Background and results
Herpesviruses establish life-long persistent infections that result in clinical manifestations ranging from mild cold sores, to pneumonitis and cancers. Immunosuppressed populations, including AIDS patients, are at risk for more serious disease outcomes. Although the α-, β-, and γ-herpesviruses infect different tissues and cause distinct diseases, they confront many of the same challenges in producing new virions and spreading infection. The herpesvirus families each encode a conserved serine/threonine kinase that plays an important role in virus replication and spread. Despite the potential of these kinases as pharmacological targets, the extent of substrate conservation and the key common cell signalling pathways targeted by these enzymes are unknown. We applied a human protein microarray, high-throughput approach to identifying shared substrates of the conserved kinases from herpes simplex virus, human cytomegalovirus, Epstein-Barr virus (EBV) and Kaposi’s sarcoma associated herpesvirus. We identified 110 shared host substrates targeted by at least three conserved viral kinases. Bioinformatics analyses revealed that proteins involved in the DNA damage response (DDR) were statistically enriched and further orthogonal analysis led to an in-depth characterization of a histone acetyltransferase, TIP60, as a master regulator that is exploited by these viruses. In EBV replication, TIP60 acts both by triggering the EBV-induced DDR and by regulating expression of viral lytic genes (Figure 1).
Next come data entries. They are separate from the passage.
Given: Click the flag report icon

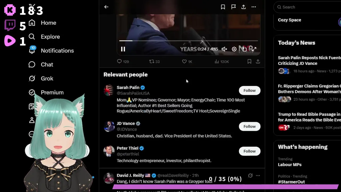Looking at the screenshot, I should click(x=233, y=7).
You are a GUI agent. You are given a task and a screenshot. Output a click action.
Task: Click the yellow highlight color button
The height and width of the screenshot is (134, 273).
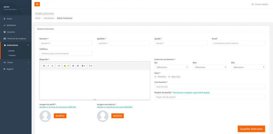[x=65, y=66]
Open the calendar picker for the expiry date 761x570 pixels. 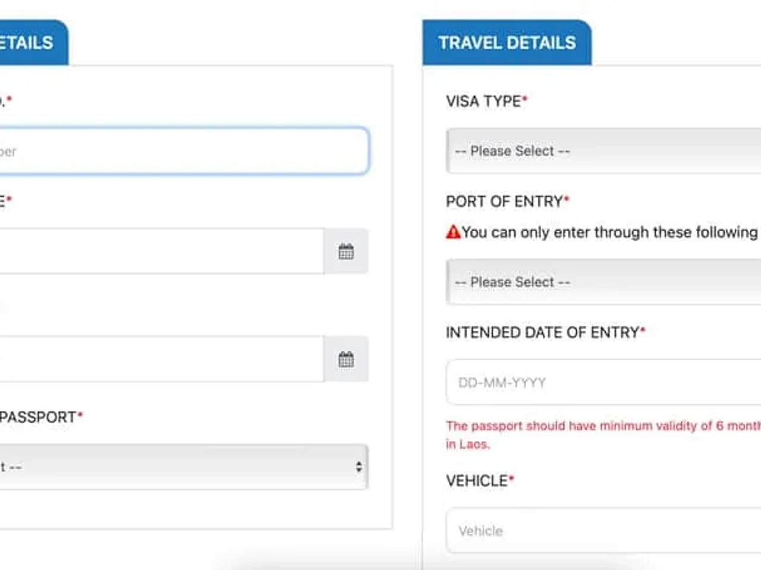346,359
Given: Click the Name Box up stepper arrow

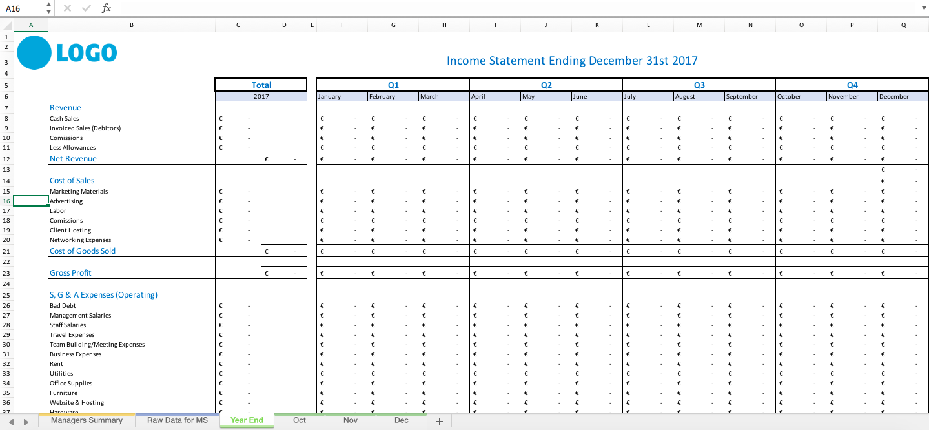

1. The conserved herpesvirus kinases target the DNA damage response (DDR) pathway.
2. The EBV kinase BGLF4 induces the DDR and regulates key lytic viral genes through TIP60.
3. TIP60 knockdown impairs and γ herpesvirus replication.
4. Identification of key cellular targets of the conserved herpesvirus kinases will facilitate the development of broadly effective anti-viral strategies.